Saved entries
__________

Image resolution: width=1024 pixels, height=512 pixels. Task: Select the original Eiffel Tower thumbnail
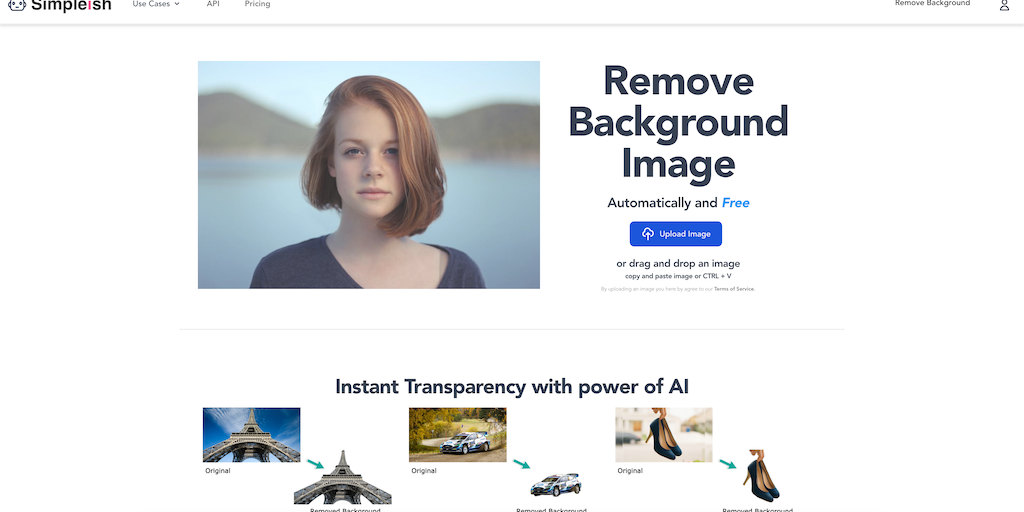coord(251,435)
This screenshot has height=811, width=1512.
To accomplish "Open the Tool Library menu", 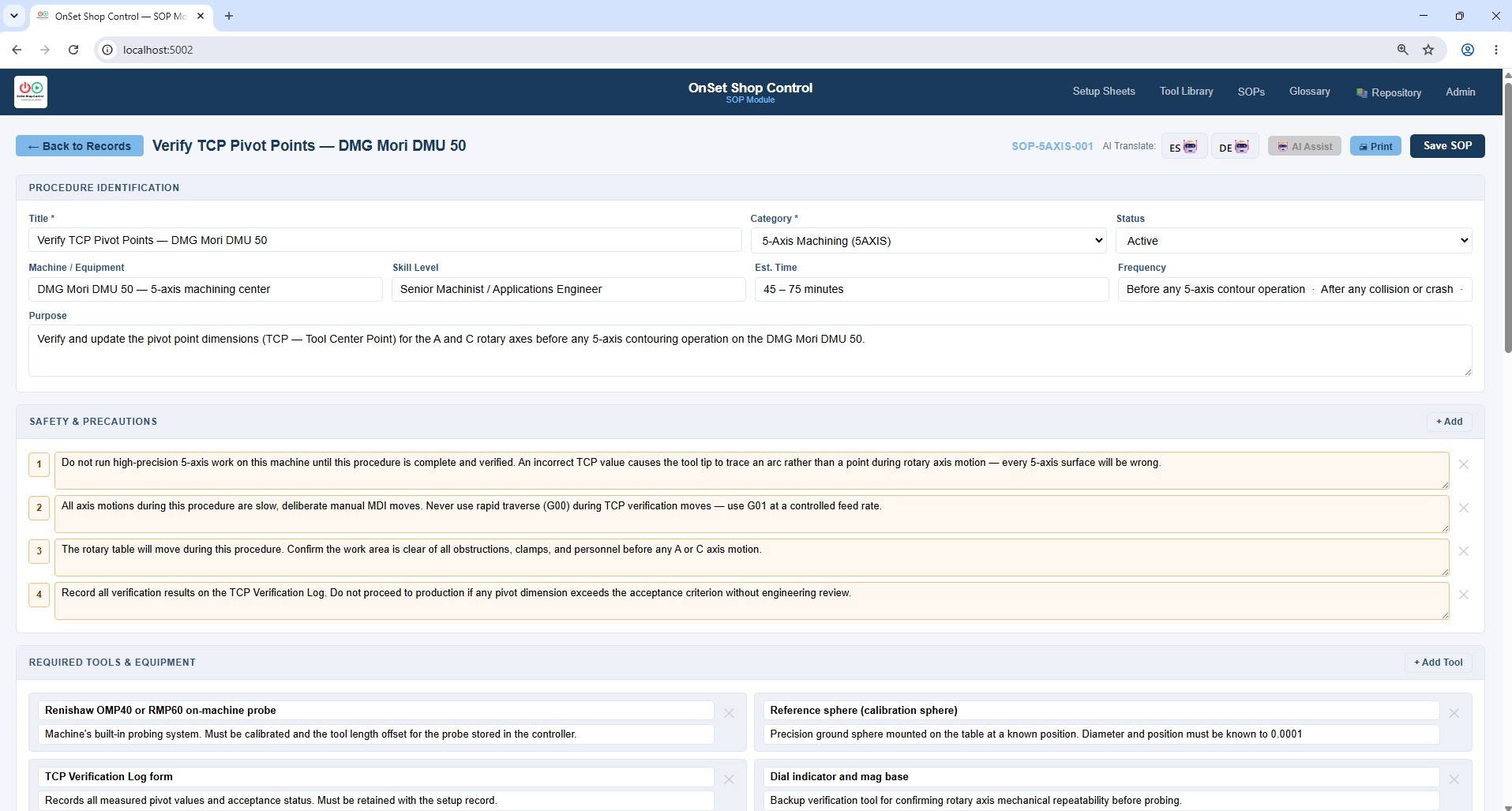I will (x=1186, y=92).
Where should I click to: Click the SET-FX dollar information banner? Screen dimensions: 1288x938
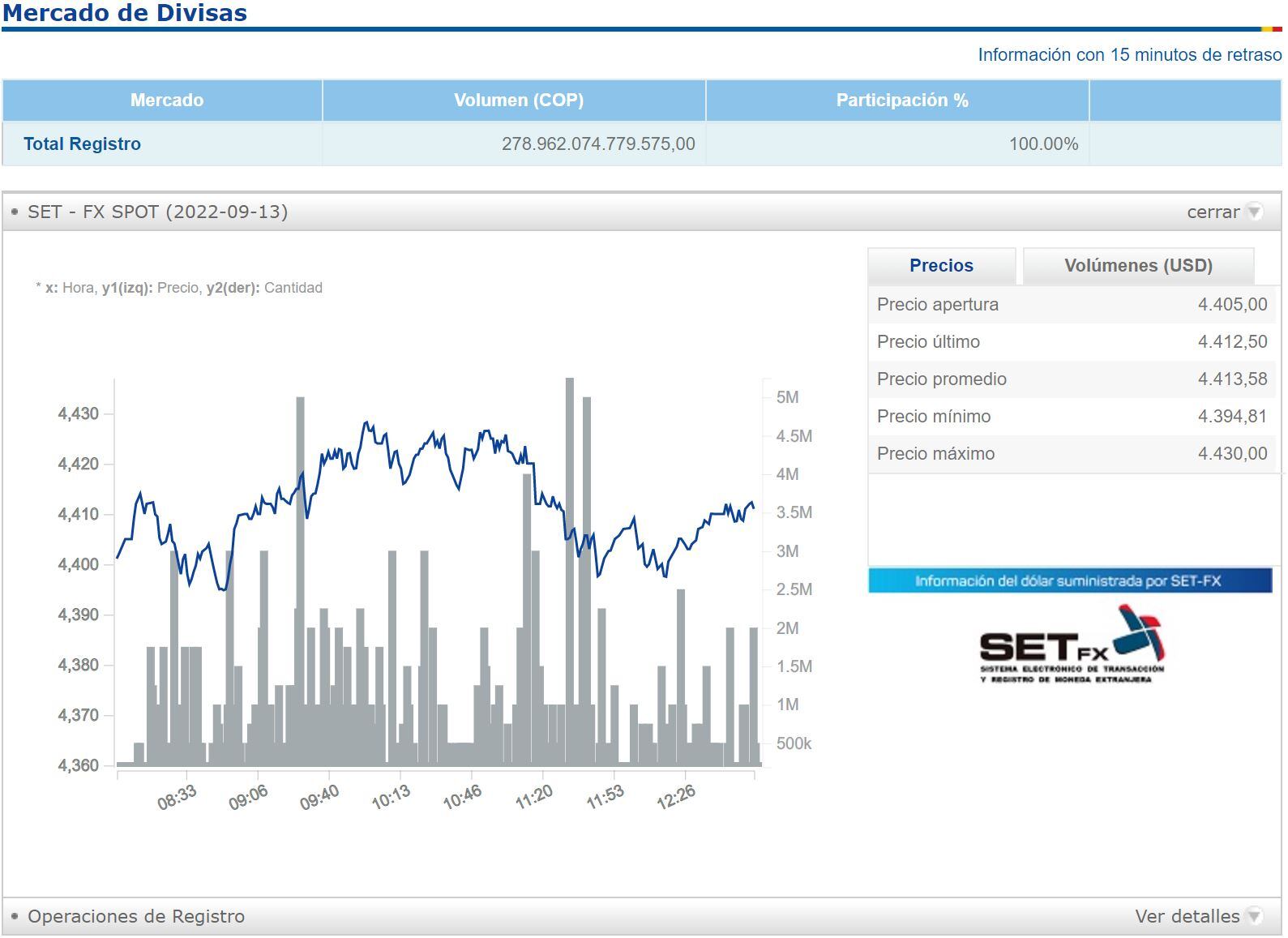(x=1069, y=580)
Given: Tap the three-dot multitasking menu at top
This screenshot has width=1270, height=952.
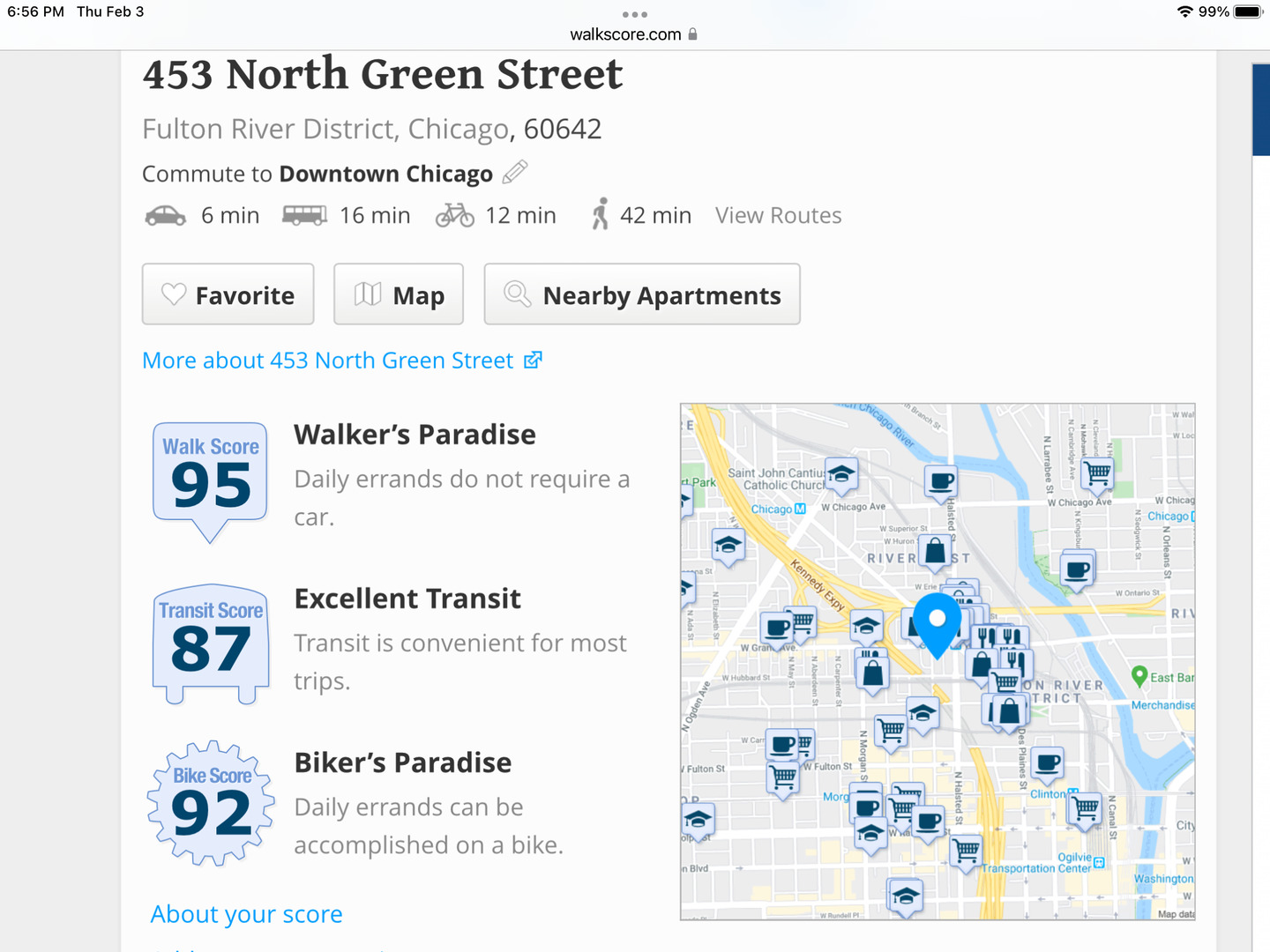Looking at the screenshot, I should coord(634,14).
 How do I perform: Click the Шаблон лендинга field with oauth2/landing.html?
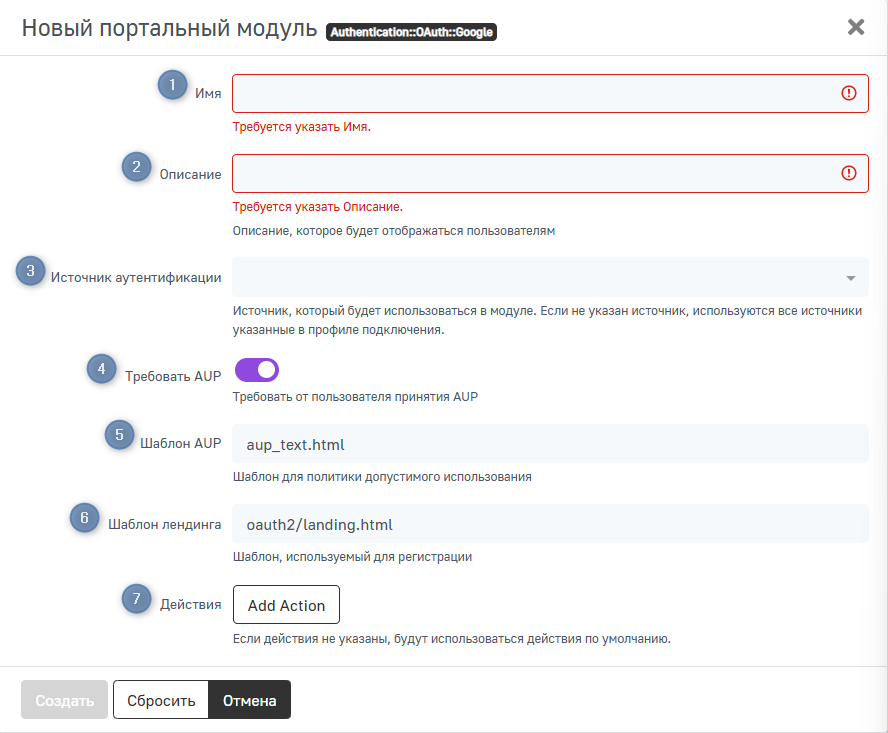point(550,524)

__________

◆ About this task ◆
Take the line that contains "Where should I" and every line after it up to the end of the records above, and restate them exactly, without the pictures.

◆ Result below ◆
Where should I click to: Click the SET-FX dollar information banner? Screen dimensions: 1288x938
(x=1069, y=580)
Given: Tap the three-dot multitasking menu at top
This screenshot has width=1270, height=952.
Looking at the screenshot, I should coord(634,14).
 How do I perform: Click the Шаблон лендинга field with oauth2/landing.html?
point(550,524)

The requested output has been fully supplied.